To begin, you will need to create a SageMaker domain and then set up a notebook instance to execute the code provided. Follow the instructions below to complete this setup:

Go to AWS SageMaker and create a SageMaker domain.
Create a notebook instance in the domain where you will execute the provided scripts.
Refer to the official AWS SageMaker documentation for detailed steps: AWS SageMaker Getting Started Guide.
Once the domain and notebook are set up, create a DynamoDB table and then proceed to use the similar_image_checker_runner_scripts/processing_template_phash.ipynb file.
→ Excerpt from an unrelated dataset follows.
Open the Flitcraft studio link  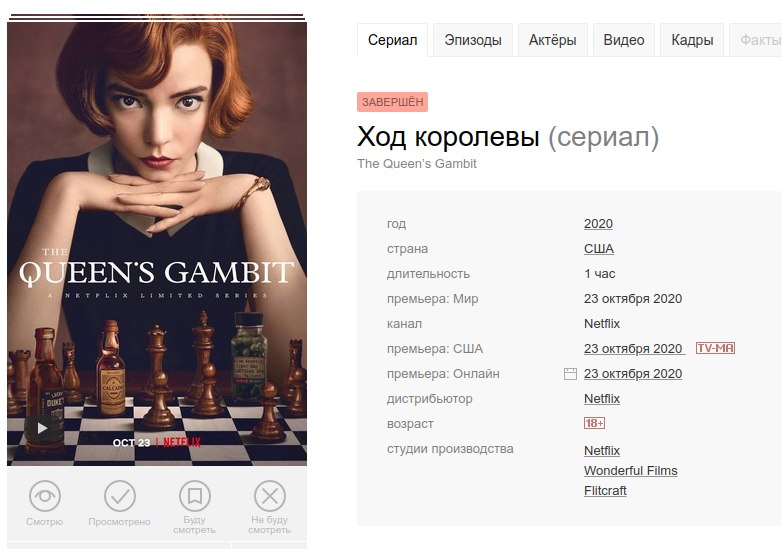click(605, 491)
Creating and populating the DynamoDB Table

You need to create a DynamoDB table to store the perceptual hashes (pHash) for each image. In all the scripts, I have used the hash_store table. Here’s the structure of the table:

Table Name: hash_store
Primary Key (Partition Key): entity_id (string) – a unique identifier for each image.
Attributes:
- sku: Stock Keeping Unit (SKU) for identifying the product.
- small_image: URL to the image.
- phash: Perceptual hash value of the image stored as a hexadecimal string.

The table structure will depend on your dataset, this structure is for the dataset provided in this repository. Replace the table name in the repository scripts with the your table name in the next steps.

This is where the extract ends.